DATASET EXTRACT:
┏━━
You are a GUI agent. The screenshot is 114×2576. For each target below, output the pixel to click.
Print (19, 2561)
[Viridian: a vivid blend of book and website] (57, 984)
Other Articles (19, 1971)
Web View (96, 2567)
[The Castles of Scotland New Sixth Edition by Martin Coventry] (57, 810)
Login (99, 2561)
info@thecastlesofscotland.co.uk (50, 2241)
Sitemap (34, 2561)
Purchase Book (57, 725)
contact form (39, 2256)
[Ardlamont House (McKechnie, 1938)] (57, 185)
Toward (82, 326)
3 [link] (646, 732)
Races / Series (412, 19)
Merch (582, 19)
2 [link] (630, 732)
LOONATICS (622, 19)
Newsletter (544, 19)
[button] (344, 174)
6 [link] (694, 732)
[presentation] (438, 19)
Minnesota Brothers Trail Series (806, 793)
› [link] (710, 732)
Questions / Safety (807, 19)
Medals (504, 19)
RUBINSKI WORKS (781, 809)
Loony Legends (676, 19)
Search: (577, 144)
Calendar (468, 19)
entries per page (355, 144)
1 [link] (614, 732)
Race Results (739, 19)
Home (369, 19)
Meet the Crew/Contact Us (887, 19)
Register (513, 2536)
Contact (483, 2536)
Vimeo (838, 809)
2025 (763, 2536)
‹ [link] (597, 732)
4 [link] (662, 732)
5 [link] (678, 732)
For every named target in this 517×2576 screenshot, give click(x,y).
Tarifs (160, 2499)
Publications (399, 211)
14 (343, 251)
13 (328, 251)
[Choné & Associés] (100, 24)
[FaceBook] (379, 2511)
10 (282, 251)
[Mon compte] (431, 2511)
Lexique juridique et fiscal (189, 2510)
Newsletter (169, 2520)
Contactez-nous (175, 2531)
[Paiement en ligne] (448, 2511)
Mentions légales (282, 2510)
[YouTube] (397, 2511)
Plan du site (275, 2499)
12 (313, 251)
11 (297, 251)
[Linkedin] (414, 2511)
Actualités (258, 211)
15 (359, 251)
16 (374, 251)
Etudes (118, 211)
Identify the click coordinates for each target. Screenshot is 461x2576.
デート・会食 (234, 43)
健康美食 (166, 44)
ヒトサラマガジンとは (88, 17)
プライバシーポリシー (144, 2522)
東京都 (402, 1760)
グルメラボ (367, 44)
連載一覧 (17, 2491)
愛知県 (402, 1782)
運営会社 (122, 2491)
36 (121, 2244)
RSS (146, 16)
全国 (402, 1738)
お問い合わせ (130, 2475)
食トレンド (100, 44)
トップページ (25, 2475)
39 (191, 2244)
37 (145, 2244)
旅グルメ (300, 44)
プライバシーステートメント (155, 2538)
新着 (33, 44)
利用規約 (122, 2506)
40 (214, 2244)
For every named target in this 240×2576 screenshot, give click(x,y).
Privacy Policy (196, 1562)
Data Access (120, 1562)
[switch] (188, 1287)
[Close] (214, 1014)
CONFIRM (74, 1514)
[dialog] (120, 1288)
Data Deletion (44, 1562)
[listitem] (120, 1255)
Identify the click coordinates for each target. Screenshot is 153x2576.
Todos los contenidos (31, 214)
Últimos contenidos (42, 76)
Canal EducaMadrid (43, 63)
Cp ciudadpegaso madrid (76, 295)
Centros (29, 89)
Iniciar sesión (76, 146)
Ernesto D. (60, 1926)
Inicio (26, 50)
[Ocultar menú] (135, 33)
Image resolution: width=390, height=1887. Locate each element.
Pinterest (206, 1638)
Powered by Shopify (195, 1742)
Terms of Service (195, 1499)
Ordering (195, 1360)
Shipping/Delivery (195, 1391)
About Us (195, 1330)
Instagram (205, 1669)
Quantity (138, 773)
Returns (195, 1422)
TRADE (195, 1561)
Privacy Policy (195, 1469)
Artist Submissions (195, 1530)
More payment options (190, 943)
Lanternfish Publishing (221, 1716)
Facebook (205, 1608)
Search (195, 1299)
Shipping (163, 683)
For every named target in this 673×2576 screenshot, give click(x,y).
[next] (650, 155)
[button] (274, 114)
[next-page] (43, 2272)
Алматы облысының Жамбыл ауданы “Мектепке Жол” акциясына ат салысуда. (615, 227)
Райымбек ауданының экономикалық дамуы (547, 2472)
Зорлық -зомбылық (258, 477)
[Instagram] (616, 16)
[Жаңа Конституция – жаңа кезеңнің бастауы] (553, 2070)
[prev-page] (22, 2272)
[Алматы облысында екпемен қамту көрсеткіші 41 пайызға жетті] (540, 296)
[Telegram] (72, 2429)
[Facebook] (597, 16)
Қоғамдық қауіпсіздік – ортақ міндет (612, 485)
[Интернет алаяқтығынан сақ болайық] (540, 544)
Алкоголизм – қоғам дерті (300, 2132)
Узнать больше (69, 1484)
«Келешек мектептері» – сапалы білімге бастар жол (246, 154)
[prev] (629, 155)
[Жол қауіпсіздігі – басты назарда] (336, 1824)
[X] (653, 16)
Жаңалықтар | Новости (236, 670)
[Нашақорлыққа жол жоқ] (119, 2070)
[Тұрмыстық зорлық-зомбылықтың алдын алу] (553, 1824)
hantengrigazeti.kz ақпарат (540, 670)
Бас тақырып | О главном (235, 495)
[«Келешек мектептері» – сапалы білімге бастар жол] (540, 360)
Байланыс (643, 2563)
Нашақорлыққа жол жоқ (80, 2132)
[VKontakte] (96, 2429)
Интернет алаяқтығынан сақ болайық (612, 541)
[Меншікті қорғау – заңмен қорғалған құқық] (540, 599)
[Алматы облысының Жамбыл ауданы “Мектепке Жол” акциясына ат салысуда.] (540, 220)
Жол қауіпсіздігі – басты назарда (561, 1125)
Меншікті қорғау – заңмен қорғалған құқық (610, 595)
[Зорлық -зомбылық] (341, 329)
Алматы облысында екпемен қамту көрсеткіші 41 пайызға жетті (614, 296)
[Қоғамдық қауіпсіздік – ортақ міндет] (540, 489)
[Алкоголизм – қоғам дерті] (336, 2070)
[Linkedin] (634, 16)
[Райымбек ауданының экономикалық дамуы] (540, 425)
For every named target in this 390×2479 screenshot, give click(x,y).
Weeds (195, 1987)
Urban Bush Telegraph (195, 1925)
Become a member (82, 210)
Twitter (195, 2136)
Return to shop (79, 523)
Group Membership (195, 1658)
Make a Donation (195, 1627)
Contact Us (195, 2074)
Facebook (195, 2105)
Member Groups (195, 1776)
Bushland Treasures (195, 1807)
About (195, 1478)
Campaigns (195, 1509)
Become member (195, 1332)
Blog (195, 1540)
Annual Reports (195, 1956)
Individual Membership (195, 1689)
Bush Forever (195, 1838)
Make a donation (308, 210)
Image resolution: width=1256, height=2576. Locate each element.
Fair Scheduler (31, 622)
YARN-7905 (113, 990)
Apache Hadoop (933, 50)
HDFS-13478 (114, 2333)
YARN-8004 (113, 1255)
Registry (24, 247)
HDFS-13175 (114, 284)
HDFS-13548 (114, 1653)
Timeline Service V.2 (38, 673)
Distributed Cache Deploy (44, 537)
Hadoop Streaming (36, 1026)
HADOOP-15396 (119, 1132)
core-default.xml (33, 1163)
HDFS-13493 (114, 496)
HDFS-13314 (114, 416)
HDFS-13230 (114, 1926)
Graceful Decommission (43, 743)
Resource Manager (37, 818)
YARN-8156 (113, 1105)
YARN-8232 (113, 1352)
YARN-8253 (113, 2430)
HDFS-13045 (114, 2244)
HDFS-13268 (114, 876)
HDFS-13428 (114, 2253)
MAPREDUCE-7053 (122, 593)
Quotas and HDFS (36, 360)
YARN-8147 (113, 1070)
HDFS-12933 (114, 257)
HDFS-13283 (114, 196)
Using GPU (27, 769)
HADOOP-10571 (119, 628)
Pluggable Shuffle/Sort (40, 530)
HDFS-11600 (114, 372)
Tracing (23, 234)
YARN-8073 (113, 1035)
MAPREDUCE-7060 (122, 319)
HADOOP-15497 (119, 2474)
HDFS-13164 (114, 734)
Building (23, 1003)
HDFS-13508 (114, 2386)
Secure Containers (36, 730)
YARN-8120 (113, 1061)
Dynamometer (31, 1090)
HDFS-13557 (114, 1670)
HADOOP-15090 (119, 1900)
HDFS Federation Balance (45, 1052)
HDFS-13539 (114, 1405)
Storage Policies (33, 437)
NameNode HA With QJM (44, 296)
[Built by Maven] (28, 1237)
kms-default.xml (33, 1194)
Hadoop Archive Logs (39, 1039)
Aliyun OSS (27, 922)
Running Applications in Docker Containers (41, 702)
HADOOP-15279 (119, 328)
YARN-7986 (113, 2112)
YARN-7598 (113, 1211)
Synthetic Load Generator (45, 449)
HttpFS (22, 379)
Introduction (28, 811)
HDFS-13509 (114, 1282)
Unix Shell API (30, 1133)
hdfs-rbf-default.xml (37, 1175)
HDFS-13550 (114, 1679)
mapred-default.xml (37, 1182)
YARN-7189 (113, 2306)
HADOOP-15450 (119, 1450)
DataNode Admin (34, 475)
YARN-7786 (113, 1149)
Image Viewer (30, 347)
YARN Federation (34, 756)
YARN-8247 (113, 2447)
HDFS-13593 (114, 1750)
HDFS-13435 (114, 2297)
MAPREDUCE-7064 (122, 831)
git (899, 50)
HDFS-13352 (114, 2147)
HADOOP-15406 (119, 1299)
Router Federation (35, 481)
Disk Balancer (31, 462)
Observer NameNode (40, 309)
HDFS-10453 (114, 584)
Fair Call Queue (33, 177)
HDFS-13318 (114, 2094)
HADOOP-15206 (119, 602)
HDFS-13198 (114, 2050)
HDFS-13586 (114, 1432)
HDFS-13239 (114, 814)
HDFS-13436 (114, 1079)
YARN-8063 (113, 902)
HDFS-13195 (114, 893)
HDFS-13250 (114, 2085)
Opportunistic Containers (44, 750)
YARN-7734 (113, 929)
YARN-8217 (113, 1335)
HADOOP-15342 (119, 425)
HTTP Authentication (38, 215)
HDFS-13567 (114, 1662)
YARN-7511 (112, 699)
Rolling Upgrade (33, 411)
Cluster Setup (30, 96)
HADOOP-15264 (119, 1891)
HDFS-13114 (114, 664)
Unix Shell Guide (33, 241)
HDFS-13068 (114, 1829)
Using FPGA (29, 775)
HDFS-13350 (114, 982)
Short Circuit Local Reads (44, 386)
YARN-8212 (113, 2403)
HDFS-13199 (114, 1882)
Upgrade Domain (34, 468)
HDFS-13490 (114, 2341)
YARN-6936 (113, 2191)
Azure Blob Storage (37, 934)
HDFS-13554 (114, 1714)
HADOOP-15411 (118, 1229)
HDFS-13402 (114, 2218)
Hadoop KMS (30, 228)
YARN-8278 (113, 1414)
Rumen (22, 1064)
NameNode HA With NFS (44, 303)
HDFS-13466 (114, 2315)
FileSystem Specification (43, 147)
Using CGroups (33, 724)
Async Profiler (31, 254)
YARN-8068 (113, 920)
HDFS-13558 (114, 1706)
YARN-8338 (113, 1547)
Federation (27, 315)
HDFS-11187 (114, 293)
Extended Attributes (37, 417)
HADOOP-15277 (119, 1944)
┗━━
TASK TO COMPLETE: From the listing above, repeat exactly the lines starting at the line that includes "プライバシーステートメント (155, 2538)" and ending at the line that includes "[Интернет алаяқтығынан сақ", with nothing outside that span.

RESPONSE TO THE EXERCISE:
プライバシーステートメント (155, 2538)
新着 (33, 44)
利用規約 (122, 2506)
40 (214, 2244)
For every named target in this 240×2576 screenshot, give click(x,y).
Privacy Policy (196, 1562)
Data Access (120, 1562)
[switch] (188, 1287)
[Close] (214, 1014)
CONFIRM (74, 1514)
[dialog] (120, 1288)
Data Deletion (44, 1562)
[listitem] (120, 1255)
Identify the click coordinates for each target. Screenshot is 153x2576.
Todos los contenidos (31, 214)
Últimos contenidos (42, 76)
Canal EducaMadrid (43, 63)
Cp ciudadpegaso madrid (76, 295)
Centros (29, 89)
Iniciar sesión (76, 146)
Ernesto D. (60, 1926)
Inicio (26, 50)
[Ocultar menú] (135, 33)
Image resolution: width=390, height=1887. Locate each element.
Pinterest (206, 1638)
Powered by Shopify (195, 1742)
Terms of Service (195, 1499)
Ordering (195, 1360)
Shipping/Delivery (195, 1391)
About Us (195, 1330)
Instagram (205, 1669)
Quantity (138, 773)
Returns (195, 1422)
TRADE (195, 1561)
Privacy Policy (195, 1469)
Artist Submissions (195, 1530)
More payment options (190, 943)
Lanternfish Publishing (221, 1716)
Facebook (205, 1608)
Search (195, 1299)
Shipping (163, 683)
For every named target in this 673×2576 screenshot, give click(x,y).
[next] (650, 155)
[button] (274, 114)
[next-page] (43, 2272)
Алматы облысының Жамбыл ауданы “Мектепке Жол” акциясына ат салысуда. (615, 227)
Райымбек ауданының экономикалық дамуы (547, 2472)
Зорлық -зомбылық (258, 477)
[Instagram] (616, 16)
[Жаңа Конституция – жаңа кезеңнің бастауы] (553, 2070)
[prev-page] (22, 2272)
[Алматы облысында екпемен қамту көрсеткіші 41 пайызға жетті] (540, 296)
[Telegram] (72, 2429)
[Facebook] (597, 16)
Қоғамдық қауіпсіздік – ортақ міндет (612, 485)
[Интернет алаяқтығынан сақ болайық] (540, 544)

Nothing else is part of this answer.